* [Directions]:
Everything from the line with "How do I perform: Toggle" down to the line with "The width and" below must be printed exactly, those two lines included. Exclude pictures.

* [Exercise materials]:
□ □ □ □ □ □ □

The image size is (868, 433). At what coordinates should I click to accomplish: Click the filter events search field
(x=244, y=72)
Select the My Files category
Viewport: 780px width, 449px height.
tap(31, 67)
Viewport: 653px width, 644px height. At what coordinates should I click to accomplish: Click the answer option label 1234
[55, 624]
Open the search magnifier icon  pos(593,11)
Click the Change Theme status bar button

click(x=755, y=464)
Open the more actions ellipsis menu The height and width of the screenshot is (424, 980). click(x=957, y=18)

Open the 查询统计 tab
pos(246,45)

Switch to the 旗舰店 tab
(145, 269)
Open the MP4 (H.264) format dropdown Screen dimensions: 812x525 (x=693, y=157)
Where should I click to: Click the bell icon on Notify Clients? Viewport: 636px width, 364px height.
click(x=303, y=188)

□ □ □ □ □ □ □

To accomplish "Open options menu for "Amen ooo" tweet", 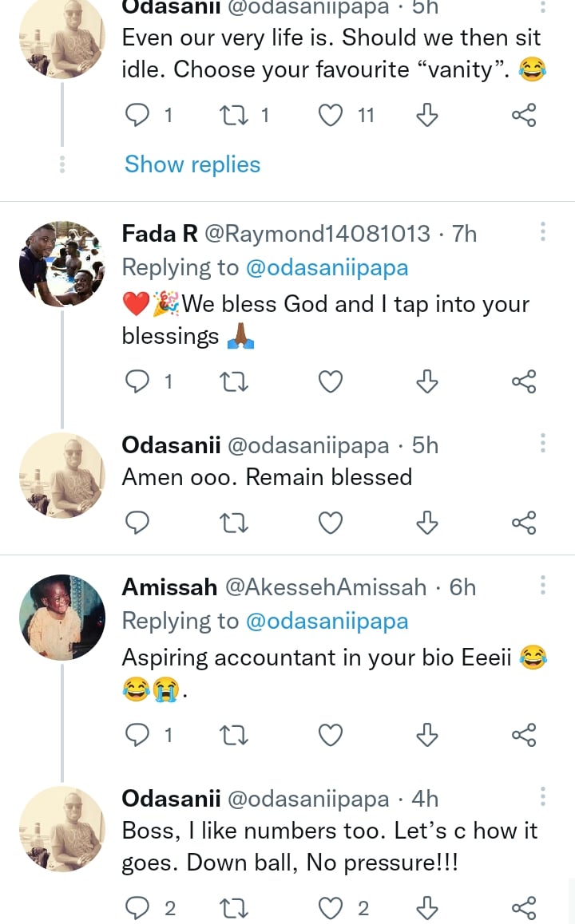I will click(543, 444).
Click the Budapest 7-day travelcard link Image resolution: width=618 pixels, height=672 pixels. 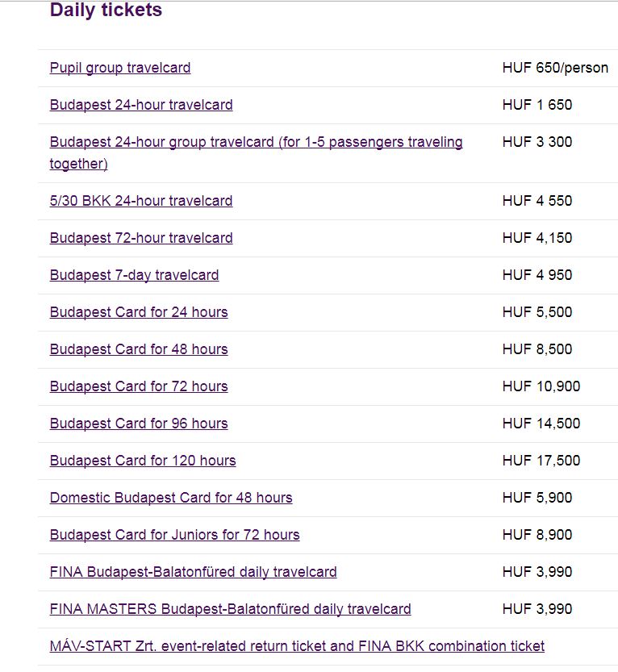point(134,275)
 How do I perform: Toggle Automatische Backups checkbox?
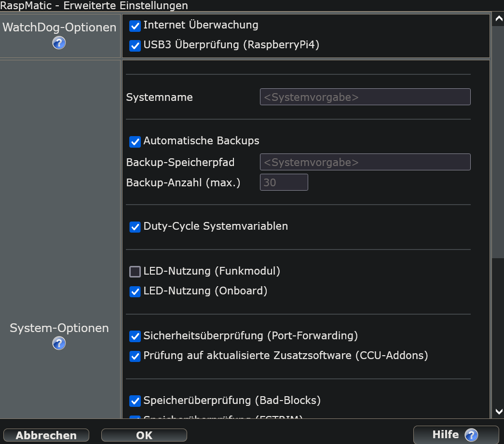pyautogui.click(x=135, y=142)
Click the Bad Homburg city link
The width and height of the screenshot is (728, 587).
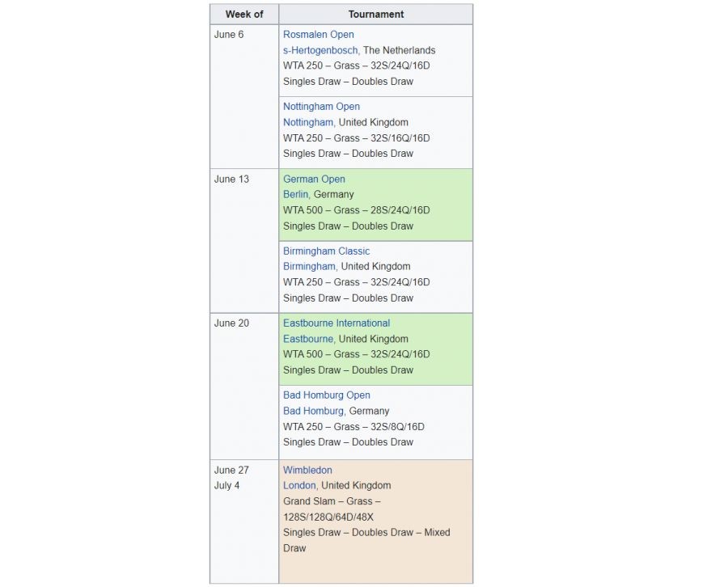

□ □ □ □ □ □ □

* [Completed exercise]:
 How do I perform: Toggle Automatische Backups checkbox?
pyautogui.click(x=135, y=142)
Click the Bad Homburg city link
The width and height of the screenshot is (728, 587).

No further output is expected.